Data extracted from a collection
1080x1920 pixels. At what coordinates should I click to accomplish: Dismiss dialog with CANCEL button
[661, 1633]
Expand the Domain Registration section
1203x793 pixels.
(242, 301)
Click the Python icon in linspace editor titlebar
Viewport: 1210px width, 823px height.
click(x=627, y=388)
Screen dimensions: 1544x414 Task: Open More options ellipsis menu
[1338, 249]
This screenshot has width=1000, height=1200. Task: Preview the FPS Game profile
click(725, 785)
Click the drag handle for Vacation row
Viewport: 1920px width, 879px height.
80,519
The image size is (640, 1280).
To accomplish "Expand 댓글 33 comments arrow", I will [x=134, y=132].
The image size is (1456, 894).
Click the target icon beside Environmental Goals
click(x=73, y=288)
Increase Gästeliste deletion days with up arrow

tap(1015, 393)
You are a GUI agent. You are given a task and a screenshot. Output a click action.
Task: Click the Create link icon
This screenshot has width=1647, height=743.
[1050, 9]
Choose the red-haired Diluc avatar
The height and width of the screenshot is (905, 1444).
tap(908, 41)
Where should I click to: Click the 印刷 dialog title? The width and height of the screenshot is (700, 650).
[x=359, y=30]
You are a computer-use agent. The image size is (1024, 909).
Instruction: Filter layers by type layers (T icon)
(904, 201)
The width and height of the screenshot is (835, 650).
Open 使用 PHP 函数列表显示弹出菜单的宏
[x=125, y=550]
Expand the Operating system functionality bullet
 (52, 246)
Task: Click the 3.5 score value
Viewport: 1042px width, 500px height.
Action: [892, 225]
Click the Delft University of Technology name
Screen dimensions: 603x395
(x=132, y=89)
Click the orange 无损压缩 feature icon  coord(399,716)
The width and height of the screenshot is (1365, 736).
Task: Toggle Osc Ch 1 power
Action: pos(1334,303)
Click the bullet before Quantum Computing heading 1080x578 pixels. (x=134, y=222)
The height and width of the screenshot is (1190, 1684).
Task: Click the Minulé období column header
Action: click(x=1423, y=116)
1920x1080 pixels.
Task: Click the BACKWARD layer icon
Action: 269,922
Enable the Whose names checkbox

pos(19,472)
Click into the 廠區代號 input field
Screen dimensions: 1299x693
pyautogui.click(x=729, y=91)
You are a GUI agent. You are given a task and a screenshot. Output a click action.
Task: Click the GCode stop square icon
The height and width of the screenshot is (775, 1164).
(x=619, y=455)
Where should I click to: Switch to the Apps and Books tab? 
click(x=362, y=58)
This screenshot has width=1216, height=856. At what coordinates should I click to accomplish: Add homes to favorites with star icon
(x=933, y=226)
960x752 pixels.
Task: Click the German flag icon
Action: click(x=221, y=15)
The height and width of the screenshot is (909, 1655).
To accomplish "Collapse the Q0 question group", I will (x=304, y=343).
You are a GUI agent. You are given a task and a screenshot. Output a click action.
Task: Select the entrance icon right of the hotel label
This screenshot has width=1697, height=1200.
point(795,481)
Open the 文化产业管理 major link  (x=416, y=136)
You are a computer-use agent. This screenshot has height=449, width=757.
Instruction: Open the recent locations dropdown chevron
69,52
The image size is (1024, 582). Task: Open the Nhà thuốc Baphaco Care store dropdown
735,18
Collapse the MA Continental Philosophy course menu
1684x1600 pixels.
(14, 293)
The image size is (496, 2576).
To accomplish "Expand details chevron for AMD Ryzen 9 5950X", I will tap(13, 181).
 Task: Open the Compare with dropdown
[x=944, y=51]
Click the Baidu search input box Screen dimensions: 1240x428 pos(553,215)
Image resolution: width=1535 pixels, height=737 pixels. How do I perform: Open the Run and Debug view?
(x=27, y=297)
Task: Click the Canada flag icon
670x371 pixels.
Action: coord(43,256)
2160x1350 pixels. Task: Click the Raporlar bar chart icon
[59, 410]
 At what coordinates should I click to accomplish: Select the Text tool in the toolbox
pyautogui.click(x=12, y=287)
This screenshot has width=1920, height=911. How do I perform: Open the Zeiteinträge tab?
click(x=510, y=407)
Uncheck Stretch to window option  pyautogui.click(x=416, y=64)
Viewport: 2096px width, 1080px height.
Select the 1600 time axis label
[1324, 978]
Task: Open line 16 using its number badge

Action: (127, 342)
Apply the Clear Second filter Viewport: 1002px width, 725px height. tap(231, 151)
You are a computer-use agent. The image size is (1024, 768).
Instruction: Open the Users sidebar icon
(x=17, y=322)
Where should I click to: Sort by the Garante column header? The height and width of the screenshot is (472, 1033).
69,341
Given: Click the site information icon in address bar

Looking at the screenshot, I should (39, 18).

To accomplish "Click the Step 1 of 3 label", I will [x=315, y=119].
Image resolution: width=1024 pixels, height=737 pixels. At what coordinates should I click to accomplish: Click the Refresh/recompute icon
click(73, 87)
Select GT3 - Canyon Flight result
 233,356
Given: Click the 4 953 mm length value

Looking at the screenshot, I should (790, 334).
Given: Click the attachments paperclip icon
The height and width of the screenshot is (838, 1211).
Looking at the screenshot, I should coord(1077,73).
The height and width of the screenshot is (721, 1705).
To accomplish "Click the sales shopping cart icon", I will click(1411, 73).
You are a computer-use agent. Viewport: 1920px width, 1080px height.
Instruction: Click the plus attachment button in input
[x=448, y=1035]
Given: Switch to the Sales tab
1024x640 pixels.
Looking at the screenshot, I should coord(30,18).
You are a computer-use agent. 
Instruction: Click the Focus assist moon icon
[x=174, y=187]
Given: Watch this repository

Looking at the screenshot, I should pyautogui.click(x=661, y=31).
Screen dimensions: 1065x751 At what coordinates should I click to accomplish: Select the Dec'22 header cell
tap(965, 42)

Activity:
Only lines holding the word "link" are wanted, so copy each of them from the records above.

Response:
Task: Click the Create link icon
Open the 文化产业管理 major link  (x=416, y=136)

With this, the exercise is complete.